Directed by: #TinatinEmiridze
Where does one begin with Lacrimosa, the #shortfilm named after Wolfgang Amadeus Mozart’s final piece of work? Tinatin Emiridze’s directs an unsettling yet somehow peaceful film that very much honours the craft of cinema as a piece of artwork in itself. There is no dialogue throughout, only lingering images of two people that ask the audience to study and interpret them for themselves - through their composition and lighting, these sitting moments almost feel like paintings in themselves. Nothing is spoon fed here to the viewers of Lacrimosa, and it leaves questions to be asked long after the credits have rolled. Emiridze and Director of Photography Giga Gabriel Jobava do an immense job of escorting the audience's eyes throughout the frame, utilizing smooth and measured camera movement through open settings whilst choosing to really take control of their audiences vision with pull focuses and extreme close-ups of the art centrepiece that is prominent throughout the film. These deep and textured frames are intercut beautifully over Mozart’s Lacrimosa, providing the audience with moments of not just a visual art, but a multi-dimensional artistic experience.
Although Jobava does a good job at controlling the frame, the mise-en-scene falters at points which sometimes render the image one dimensional, particularly the scene at the dinner table. However, despite this particular scene, production designer Anano Dolidze did well to build a setting that, although felt almost eerily empty, also felt like a separate character within itself. Throughout the vast majority of Lacrimosa, we are not brought into these characters lives personally but are merely observers looking from the outside in, and although this distance offers us the chance to interpret the situation that these two characters are in for ourselves, it also deprives us of connecting with them on an emotional level. This detachment affects the experience for the viewer as ultimately, yes, we do have questions to ask once the credits rolled, but do we really care about the characters or the story? Obviously this will vary for each individual viewer, however, it is a brave risk that Lacrimosa has decided to take.
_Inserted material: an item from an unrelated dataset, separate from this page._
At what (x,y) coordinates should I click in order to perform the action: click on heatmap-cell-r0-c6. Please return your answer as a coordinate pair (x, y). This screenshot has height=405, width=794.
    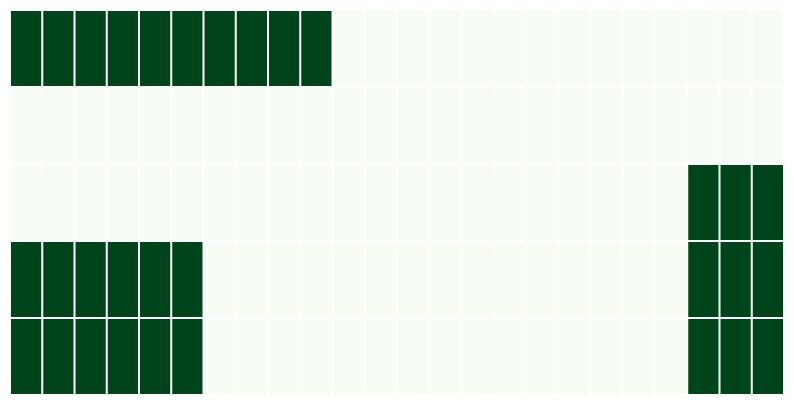
    Looking at the image, I should click on (220, 48).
This film is an impressive homage to both Mozart and the language of cinema. The director has a unique and interesting vision which calls viewers of Lacrimosa into question on a deeper level. The subtle but effective physical performances by Anastasia Chanturaia and Vakhtang Zoidze speak louder than any dialogue could have and Tinatin Emiridze directs Giga Gabriel Jobava’s lens to paint an intriguing, weird, yet wonderful motion picture.